The data>

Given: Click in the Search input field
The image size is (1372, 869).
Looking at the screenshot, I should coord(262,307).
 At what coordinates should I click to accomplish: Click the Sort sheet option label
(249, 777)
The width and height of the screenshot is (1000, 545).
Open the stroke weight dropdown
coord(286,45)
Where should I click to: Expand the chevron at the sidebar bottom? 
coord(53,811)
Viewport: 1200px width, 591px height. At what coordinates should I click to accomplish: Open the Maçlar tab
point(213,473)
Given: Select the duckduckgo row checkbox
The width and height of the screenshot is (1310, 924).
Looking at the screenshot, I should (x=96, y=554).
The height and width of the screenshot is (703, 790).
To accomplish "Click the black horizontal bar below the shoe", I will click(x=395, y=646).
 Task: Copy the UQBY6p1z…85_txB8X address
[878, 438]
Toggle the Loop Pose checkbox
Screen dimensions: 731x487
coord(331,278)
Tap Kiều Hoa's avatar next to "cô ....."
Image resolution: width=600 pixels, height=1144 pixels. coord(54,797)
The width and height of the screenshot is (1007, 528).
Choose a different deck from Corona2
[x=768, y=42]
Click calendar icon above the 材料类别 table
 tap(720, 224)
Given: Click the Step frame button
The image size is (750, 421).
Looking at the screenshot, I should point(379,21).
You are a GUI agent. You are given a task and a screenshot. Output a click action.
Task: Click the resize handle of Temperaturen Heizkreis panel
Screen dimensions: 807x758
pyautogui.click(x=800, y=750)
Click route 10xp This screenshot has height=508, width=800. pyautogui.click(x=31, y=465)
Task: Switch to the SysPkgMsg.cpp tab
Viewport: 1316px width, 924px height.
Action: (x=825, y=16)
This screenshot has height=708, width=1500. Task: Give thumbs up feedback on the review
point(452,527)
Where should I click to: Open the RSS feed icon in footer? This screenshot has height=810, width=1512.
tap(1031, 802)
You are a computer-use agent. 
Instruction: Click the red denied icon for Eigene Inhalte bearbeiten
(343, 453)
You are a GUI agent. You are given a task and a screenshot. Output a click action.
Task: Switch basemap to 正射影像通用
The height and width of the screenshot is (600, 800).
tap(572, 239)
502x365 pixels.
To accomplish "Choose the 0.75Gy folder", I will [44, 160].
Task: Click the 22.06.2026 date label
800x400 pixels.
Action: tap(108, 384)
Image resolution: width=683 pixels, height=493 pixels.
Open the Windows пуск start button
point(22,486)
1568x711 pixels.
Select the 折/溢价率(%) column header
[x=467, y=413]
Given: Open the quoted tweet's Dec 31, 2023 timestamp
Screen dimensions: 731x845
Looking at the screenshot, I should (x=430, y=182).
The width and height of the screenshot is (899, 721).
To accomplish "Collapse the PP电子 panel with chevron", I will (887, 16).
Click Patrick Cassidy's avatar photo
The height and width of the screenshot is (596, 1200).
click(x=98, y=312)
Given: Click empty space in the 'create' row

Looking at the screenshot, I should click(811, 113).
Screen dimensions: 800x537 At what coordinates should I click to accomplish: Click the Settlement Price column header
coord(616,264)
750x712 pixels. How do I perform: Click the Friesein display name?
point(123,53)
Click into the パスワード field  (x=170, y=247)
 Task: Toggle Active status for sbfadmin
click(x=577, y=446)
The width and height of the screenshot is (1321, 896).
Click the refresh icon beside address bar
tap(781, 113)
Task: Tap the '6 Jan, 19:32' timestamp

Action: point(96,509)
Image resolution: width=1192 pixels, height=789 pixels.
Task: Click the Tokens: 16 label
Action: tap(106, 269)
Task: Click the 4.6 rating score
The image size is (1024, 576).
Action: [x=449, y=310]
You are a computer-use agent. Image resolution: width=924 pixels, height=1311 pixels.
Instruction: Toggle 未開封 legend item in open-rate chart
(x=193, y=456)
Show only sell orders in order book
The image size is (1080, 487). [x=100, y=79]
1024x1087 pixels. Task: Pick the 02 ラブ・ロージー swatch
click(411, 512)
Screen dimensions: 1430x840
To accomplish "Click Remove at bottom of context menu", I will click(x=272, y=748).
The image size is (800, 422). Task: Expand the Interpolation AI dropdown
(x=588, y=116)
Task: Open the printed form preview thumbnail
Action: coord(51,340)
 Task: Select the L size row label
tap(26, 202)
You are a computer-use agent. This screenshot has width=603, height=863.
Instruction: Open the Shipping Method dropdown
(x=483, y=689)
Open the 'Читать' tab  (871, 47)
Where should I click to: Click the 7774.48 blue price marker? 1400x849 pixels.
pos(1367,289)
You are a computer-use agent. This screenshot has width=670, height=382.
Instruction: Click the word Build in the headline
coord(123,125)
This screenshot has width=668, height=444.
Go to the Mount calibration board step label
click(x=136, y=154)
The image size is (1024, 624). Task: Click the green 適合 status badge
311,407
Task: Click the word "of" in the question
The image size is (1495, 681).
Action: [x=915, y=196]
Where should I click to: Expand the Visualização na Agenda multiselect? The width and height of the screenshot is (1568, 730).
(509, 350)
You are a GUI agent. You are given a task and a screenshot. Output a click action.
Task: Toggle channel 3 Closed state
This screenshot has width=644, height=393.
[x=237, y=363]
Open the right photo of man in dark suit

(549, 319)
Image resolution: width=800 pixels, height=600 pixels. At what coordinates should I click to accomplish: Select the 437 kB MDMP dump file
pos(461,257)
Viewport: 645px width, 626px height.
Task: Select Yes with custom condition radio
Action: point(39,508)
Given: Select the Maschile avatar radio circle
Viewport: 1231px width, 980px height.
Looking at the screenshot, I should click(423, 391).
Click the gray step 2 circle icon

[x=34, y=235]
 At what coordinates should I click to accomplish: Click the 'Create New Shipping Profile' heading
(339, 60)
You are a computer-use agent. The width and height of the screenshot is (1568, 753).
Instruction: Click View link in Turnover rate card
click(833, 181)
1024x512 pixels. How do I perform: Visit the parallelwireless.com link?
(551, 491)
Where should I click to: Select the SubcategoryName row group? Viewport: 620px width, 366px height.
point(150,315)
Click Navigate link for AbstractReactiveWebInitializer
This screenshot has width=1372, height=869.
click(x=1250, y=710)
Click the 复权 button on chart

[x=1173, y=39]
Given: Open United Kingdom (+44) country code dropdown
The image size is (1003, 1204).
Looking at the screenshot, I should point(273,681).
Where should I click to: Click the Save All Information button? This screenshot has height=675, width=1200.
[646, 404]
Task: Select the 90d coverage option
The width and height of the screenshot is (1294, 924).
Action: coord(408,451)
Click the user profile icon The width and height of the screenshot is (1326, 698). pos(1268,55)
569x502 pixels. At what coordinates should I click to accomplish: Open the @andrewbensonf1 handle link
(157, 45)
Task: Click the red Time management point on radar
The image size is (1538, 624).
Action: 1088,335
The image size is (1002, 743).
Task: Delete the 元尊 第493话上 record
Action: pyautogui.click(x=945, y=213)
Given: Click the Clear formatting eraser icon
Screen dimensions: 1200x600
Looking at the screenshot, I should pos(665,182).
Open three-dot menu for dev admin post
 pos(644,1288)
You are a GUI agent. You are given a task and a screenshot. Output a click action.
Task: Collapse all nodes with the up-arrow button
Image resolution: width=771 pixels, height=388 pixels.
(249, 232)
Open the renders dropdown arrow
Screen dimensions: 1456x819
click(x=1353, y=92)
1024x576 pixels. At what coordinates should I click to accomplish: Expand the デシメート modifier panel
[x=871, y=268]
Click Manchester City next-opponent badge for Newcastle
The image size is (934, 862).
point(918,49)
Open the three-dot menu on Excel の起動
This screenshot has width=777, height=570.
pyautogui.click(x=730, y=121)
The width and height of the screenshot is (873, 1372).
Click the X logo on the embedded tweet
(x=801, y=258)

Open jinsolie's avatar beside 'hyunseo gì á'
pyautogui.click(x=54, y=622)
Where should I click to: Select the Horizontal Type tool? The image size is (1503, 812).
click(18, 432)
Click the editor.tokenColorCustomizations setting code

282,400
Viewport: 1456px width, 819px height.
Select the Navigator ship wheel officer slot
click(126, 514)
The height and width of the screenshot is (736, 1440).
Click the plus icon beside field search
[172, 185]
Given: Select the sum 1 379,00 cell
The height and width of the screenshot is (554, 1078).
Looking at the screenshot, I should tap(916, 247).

Exercise> Whenever "checkbox" occurs in a line above, copy that line.

Problem solution>
Given: Select the duckduckgo row checkbox
Toggle the Loop Pose checkbox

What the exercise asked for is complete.